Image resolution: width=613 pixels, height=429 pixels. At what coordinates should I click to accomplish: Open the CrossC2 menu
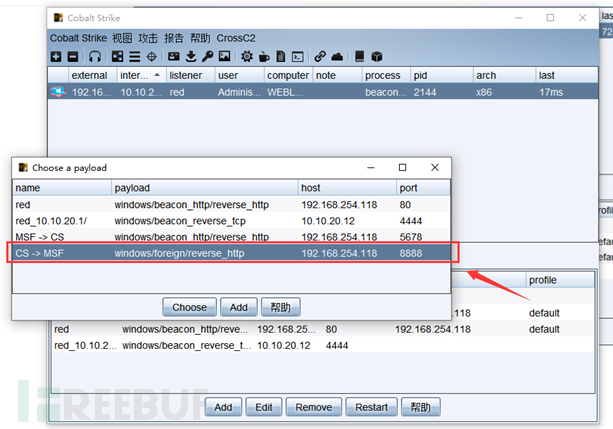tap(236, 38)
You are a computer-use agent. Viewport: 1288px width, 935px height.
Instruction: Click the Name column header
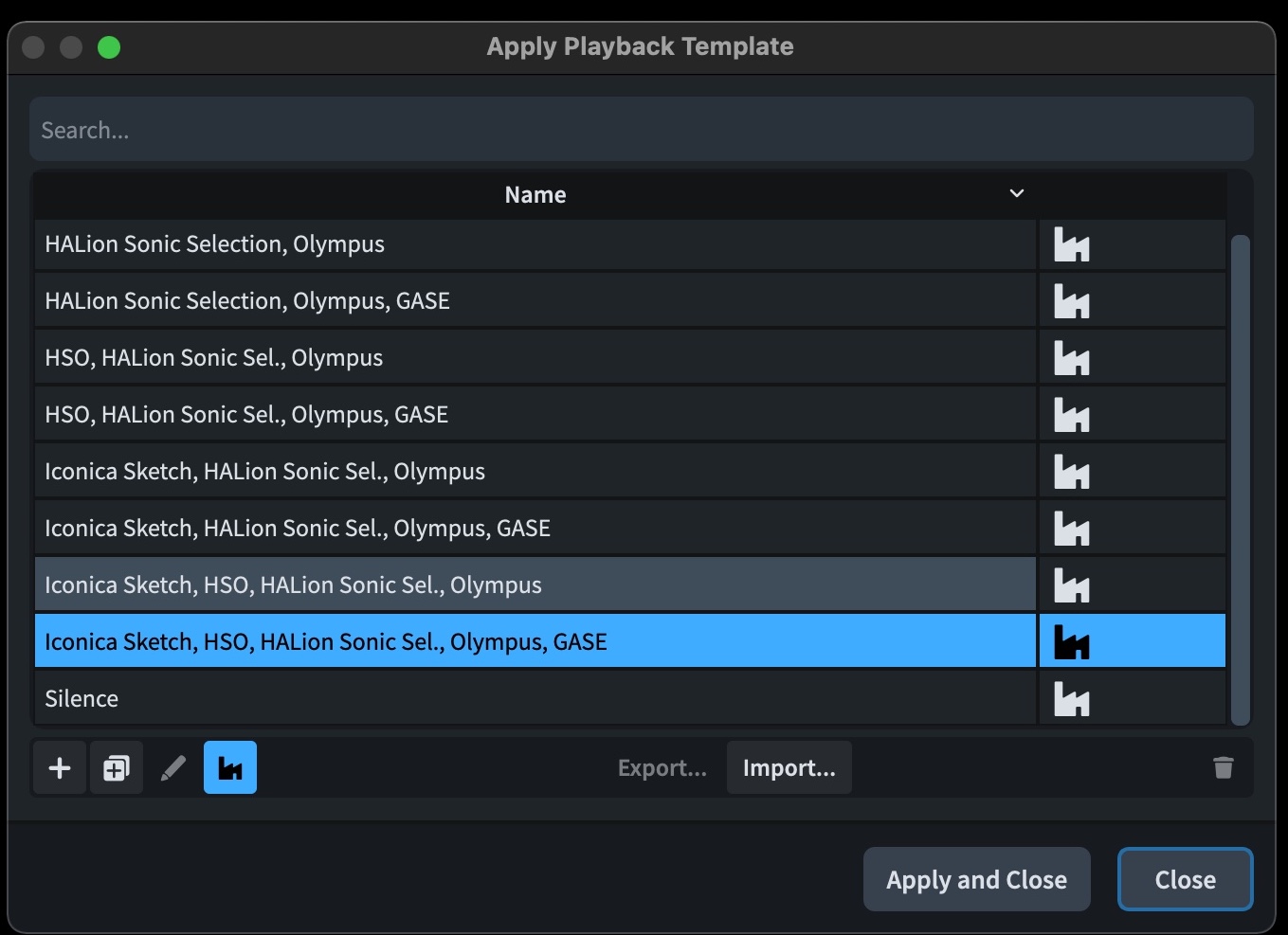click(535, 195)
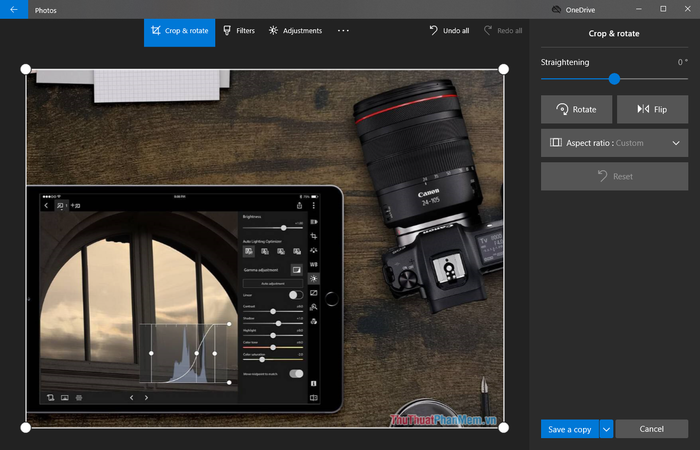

THE PROBLEM:
Line by line, retype the records above exactly, minus the images.

RESPONSE FOR THIS EXERCISE:
Image resolution: width=613 pixels, height=429 pixels. At what coordinates should I click to accomplish: Open the CrossC2 menu
tap(236, 38)
You are a computer-use agent. Viewport: 1288px width, 935px height.
Instruction: Click the Name column header
click(535, 195)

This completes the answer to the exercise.